[Data excerpts]
☆ ☆ ☆ ☆ ☆
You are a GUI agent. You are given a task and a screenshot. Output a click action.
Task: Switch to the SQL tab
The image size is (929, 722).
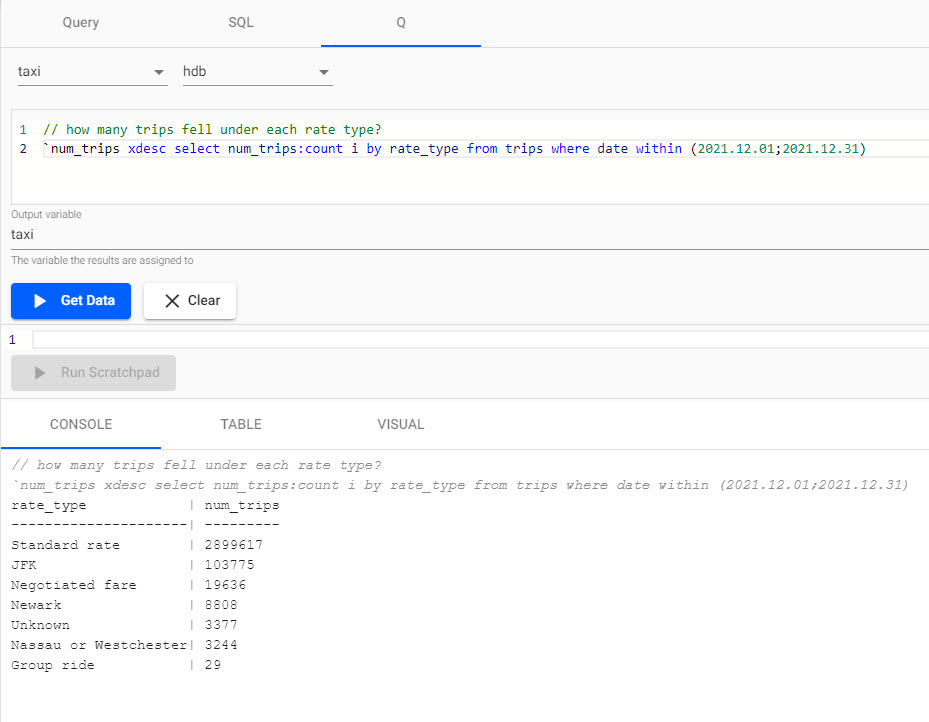(x=241, y=23)
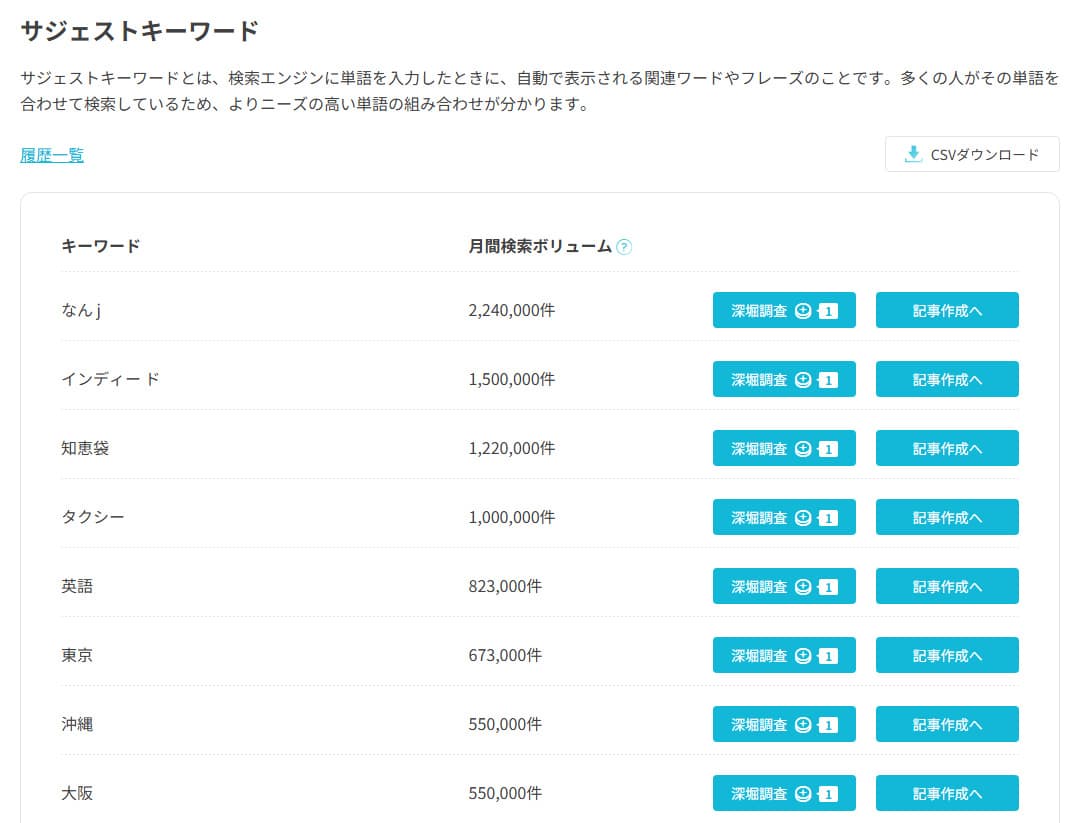This screenshot has width=1079, height=823.
Task: Click the plus icon in 知恵袋's 深堀調査 button
Action: coord(803,448)
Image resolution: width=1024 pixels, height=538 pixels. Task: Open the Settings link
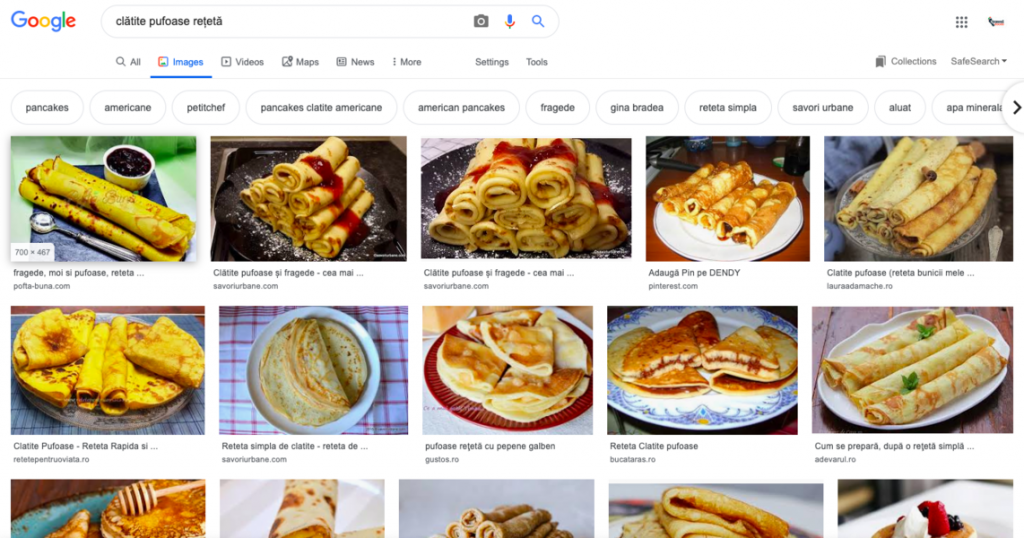(491, 62)

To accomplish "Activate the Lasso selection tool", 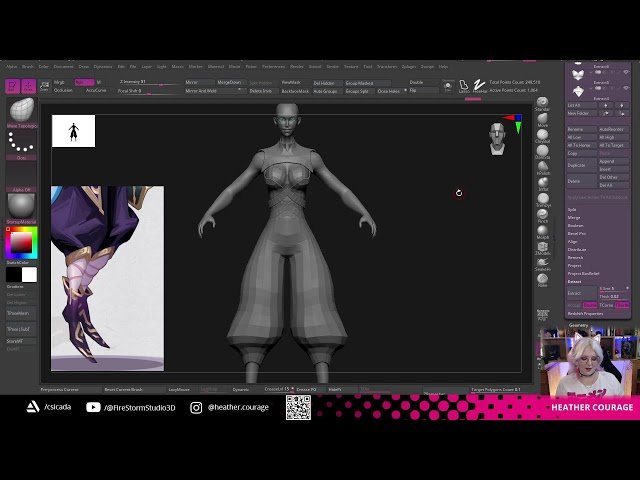I will pos(464,87).
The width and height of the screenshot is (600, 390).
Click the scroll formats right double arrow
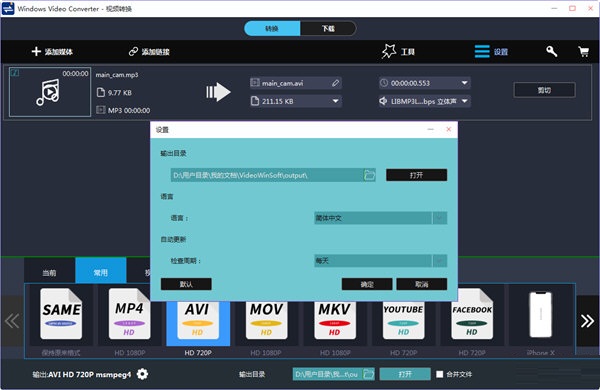[587, 321]
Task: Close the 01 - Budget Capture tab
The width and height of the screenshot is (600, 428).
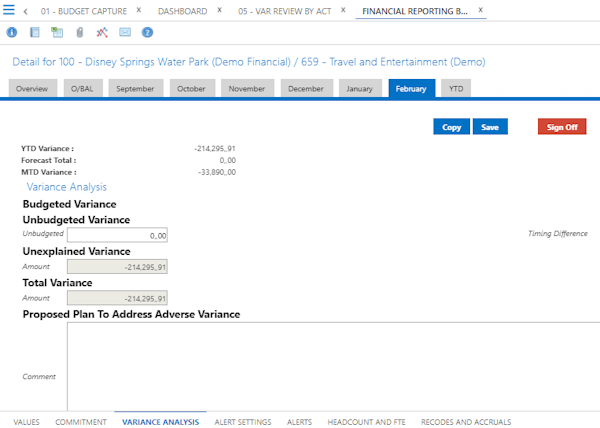Action: [138, 10]
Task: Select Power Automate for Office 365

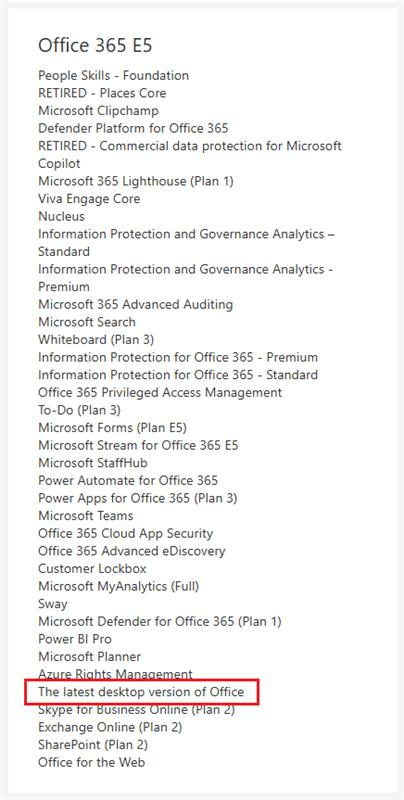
☆ ☆ ☆ ☆ ☆
Exercise aim »
Beginning with the line that contains "Task: Close the 01 - Budget Capture tab" and ending with the last line of the data, restate each line word for word. Exclude the pictures.

Response below »
Task: Close the 01 - Budget Capture tab
The width and height of the screenshot is (600, 428).
Action: [138, 10]
Task: Select Power Automate for Office 365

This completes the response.